Agama kehilangan wibawa ketika ia dipaksa mengikuti selera pasar. Padahal agama bukan barang dagangan. Ia bukan produk yang harus dibungkus dengan humor agar laku. Agama adalah napas panjang yang melatih kesabaran, mendidik keteguhan, dan mengajarkan manusia untuk tahan terhadap luka.

Kementerian Agama, tempat kita bernaung, jangan sampai kehilangan ruh agamanya. Ia bukan sekadar kantor dengan daftar hadir, rapat, dan laporan formal. Seharusnya ia menjadi jantung yang memompa darah spiritual bagi masyarakat. Betapa ironis bila kementerian ini sibuk dengan administrasi, tapi melupakan inti dari namanya sendiri: agama.

Bayangkan bila suatu hari Kementerian Agama hanya tinggal kantor dingin, penuh tanda tangan dan arsip, tapi kosong dari dzikir. Betapa ganjil, bila kementerian yang bernama “agama” justru kehilangan agama.

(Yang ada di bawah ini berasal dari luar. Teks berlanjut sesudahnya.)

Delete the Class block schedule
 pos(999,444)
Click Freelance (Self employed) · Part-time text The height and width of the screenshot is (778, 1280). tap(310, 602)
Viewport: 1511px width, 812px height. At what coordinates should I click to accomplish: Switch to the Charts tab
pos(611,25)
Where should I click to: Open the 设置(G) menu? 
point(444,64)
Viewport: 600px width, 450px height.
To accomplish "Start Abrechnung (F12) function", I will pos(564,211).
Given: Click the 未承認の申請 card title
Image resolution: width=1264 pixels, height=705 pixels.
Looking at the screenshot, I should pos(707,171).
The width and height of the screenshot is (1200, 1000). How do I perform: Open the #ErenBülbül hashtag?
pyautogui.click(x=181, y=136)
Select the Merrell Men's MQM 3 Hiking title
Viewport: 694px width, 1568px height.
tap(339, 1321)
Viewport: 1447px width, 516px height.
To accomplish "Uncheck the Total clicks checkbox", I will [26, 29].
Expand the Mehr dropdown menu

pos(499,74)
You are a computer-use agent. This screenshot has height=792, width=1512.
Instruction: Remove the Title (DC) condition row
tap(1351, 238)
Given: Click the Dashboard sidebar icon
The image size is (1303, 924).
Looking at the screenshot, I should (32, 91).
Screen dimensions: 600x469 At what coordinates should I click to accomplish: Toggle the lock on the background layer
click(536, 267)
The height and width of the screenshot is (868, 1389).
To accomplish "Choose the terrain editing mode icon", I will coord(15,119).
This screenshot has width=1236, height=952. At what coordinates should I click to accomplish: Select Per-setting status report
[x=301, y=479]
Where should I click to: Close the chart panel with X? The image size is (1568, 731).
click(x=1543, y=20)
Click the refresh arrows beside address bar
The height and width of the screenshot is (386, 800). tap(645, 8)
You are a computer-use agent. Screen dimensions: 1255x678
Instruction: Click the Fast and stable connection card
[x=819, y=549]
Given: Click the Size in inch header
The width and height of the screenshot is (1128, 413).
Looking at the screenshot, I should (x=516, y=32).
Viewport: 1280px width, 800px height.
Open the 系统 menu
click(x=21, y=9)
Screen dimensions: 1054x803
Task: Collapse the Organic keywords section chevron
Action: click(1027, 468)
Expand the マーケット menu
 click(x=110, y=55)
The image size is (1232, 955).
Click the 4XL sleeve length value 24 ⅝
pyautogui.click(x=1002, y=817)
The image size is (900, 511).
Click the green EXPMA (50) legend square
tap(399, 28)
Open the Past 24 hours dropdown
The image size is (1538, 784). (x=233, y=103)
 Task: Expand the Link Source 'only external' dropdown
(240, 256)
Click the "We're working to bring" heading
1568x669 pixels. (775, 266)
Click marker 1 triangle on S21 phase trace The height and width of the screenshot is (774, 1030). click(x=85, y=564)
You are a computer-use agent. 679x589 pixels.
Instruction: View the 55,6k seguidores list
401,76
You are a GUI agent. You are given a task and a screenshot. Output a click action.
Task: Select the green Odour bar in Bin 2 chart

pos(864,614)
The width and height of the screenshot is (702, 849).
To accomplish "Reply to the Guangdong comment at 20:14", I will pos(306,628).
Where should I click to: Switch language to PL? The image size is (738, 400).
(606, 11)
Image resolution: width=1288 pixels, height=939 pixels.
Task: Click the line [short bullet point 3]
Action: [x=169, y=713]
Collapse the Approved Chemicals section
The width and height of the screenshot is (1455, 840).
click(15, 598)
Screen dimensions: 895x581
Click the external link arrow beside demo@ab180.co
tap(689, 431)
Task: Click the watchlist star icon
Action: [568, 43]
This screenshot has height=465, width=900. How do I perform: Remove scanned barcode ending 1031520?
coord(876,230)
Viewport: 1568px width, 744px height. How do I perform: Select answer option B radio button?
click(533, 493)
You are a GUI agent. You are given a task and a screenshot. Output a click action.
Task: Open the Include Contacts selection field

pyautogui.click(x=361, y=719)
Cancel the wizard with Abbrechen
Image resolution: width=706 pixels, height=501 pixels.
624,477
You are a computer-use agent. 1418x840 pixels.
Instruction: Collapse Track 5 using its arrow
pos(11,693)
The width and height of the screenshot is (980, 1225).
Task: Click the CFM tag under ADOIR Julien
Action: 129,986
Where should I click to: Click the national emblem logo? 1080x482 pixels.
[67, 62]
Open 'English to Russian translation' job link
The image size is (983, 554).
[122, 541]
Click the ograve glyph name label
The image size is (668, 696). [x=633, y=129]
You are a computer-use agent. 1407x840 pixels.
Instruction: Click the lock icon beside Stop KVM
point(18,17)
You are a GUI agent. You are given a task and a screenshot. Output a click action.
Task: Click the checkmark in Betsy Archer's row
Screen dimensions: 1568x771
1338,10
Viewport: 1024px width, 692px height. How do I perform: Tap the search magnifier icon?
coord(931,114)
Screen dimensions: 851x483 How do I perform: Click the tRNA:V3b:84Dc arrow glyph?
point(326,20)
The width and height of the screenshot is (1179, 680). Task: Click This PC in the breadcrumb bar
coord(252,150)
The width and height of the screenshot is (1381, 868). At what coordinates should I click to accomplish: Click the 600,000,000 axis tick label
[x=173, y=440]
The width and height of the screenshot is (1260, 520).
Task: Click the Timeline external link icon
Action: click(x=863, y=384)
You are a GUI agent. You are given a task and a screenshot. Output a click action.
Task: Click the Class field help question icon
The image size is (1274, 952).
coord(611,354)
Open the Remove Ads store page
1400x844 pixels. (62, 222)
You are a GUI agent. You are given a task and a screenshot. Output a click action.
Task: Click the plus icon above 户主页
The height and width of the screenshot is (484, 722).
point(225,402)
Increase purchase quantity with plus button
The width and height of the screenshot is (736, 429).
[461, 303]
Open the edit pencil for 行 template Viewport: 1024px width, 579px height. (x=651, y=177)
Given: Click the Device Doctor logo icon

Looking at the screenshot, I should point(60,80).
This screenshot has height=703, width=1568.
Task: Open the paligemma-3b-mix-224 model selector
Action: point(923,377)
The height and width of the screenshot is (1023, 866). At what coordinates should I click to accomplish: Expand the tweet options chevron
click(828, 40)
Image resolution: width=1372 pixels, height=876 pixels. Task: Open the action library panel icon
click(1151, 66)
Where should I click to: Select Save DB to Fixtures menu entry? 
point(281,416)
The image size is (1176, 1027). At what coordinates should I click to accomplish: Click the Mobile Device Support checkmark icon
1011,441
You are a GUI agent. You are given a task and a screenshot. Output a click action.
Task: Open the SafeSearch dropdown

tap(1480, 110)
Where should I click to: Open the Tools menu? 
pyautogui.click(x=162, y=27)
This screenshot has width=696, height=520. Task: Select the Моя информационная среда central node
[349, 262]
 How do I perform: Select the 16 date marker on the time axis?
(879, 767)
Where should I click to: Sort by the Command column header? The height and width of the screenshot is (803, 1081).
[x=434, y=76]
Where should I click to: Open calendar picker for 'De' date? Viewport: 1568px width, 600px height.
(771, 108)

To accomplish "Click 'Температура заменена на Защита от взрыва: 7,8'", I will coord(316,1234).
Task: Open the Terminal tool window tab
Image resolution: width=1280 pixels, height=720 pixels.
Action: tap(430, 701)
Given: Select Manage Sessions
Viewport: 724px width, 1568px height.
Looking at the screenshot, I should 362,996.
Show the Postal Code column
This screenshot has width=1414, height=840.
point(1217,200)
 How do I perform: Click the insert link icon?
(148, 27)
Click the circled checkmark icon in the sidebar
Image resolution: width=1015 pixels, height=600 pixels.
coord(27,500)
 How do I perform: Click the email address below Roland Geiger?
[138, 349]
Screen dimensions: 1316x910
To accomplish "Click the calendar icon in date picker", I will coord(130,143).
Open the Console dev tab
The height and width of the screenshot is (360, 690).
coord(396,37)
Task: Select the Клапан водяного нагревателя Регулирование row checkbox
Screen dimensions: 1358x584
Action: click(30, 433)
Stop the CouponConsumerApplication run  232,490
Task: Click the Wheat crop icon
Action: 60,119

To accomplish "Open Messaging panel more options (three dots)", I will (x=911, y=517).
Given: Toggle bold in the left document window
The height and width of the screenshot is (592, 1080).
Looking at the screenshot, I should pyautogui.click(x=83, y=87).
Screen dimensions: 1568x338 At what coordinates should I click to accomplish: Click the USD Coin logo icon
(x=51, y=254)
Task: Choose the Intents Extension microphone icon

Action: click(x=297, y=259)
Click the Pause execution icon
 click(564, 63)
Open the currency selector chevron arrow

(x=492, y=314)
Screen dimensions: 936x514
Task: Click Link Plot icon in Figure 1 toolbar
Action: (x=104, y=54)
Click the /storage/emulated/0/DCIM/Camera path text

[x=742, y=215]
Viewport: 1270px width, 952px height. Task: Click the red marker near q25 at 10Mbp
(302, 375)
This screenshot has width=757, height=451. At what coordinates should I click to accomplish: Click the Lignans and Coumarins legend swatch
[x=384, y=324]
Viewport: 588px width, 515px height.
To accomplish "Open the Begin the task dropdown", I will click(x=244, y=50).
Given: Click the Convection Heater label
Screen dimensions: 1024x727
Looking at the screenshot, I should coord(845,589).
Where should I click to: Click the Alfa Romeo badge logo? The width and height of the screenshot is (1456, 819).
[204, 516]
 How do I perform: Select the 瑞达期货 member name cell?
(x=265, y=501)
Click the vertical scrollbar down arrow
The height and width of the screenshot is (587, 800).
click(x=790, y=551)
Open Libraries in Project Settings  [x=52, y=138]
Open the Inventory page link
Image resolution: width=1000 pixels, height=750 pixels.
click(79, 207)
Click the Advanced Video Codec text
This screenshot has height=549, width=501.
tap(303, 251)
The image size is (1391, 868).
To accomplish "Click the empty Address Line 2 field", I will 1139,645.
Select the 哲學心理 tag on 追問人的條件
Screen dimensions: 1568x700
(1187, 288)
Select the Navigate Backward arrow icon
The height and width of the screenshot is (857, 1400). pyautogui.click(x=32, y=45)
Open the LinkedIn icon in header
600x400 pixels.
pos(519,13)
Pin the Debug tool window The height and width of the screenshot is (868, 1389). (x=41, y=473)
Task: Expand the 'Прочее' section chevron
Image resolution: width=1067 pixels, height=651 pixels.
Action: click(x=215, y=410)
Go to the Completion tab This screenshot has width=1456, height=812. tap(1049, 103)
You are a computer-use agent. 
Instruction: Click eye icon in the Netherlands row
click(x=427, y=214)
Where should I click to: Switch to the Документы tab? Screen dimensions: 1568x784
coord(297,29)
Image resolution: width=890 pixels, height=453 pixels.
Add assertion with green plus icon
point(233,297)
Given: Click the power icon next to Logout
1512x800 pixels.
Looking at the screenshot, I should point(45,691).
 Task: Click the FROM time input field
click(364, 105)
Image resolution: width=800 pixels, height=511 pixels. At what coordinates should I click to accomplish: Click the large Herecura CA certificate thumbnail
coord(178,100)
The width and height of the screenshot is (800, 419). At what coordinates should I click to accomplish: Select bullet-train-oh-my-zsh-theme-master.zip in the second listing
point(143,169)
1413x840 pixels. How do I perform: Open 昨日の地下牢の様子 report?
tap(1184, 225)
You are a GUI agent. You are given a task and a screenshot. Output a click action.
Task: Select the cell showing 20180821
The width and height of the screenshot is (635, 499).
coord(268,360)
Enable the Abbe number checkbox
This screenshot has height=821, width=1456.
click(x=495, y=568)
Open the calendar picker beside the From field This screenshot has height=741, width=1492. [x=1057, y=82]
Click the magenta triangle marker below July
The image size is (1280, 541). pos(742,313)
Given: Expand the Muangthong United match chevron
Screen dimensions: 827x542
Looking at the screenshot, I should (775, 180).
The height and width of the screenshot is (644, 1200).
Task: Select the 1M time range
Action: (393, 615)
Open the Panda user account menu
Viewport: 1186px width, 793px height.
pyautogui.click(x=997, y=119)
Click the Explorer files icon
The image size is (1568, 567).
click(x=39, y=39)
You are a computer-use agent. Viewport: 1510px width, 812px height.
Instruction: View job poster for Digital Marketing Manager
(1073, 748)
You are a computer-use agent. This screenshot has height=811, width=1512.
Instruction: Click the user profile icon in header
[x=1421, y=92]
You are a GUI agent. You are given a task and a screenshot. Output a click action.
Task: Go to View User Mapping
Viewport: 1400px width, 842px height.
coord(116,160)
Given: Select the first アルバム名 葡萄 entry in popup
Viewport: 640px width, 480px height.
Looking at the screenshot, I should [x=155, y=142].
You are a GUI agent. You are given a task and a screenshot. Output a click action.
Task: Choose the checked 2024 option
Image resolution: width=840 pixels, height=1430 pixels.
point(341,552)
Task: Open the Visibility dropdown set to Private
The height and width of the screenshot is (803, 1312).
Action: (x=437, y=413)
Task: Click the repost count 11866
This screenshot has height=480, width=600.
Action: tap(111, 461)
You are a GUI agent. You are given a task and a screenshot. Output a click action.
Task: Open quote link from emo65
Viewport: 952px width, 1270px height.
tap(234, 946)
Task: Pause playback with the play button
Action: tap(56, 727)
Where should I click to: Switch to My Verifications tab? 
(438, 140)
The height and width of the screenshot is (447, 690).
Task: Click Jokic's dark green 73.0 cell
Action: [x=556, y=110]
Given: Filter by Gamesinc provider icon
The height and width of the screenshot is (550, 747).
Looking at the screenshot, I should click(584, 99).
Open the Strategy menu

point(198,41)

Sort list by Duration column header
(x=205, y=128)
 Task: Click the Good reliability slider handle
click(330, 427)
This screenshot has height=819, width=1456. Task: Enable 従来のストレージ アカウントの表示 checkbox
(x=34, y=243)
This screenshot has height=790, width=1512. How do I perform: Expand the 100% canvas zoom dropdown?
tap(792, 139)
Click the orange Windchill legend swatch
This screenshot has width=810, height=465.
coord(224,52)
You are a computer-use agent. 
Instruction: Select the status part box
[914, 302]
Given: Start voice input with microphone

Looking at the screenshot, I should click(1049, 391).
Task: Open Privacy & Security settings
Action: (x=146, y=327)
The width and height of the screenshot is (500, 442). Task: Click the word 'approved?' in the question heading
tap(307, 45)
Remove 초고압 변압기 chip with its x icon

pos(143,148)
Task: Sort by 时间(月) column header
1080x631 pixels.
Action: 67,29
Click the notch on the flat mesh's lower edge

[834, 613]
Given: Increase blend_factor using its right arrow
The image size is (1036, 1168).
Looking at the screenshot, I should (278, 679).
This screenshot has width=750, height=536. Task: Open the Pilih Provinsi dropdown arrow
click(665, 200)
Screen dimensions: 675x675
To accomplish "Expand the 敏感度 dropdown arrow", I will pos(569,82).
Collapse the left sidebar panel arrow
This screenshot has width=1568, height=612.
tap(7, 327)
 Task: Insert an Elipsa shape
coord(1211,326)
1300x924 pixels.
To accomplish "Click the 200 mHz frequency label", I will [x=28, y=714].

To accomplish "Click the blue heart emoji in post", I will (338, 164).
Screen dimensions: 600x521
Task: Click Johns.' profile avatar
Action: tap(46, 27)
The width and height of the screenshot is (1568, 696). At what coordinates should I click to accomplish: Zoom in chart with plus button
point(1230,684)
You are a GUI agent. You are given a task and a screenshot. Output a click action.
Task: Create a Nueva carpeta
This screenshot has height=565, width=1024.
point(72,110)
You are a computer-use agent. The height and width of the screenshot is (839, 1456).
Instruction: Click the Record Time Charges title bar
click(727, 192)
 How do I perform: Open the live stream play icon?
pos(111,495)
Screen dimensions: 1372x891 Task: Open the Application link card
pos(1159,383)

Kita butuh ruang-ruang seperti pengajian sederhana ini. Ruang yang kadang ada karena “darurat penceramah”. Namun justru dari kesederhanaan itu kita belajar melihat wajah satu sama lain, menyapa, meneguhkan iman. Di ruang sederhana itu, cicilan terasa lebih ringan, kesulitan rumah tangga lebih bisa ditanggung, dan doa-doa naik seperti asap tipis menuju langit. Logika Allah selalu lebih besar dari logika kita. Tugas kita bukan sekadar menghafal, tetapi menjadikannya jalan hidup.

Semoga kita tidak tergelincir dalam formalitas agama. Semoga kita tidak berhenti pada lucunya ceramah. Semoga kita kembali belajar dengan sabar, beribadah dengan ikhlas, dan mencintai Rasulullah bukan hanya di panggung maulid, tetapi dalam denyut kehidupan sehari-hari.

Karena jika kementerian ini kehilangan agama, apa lagi yang tersisa?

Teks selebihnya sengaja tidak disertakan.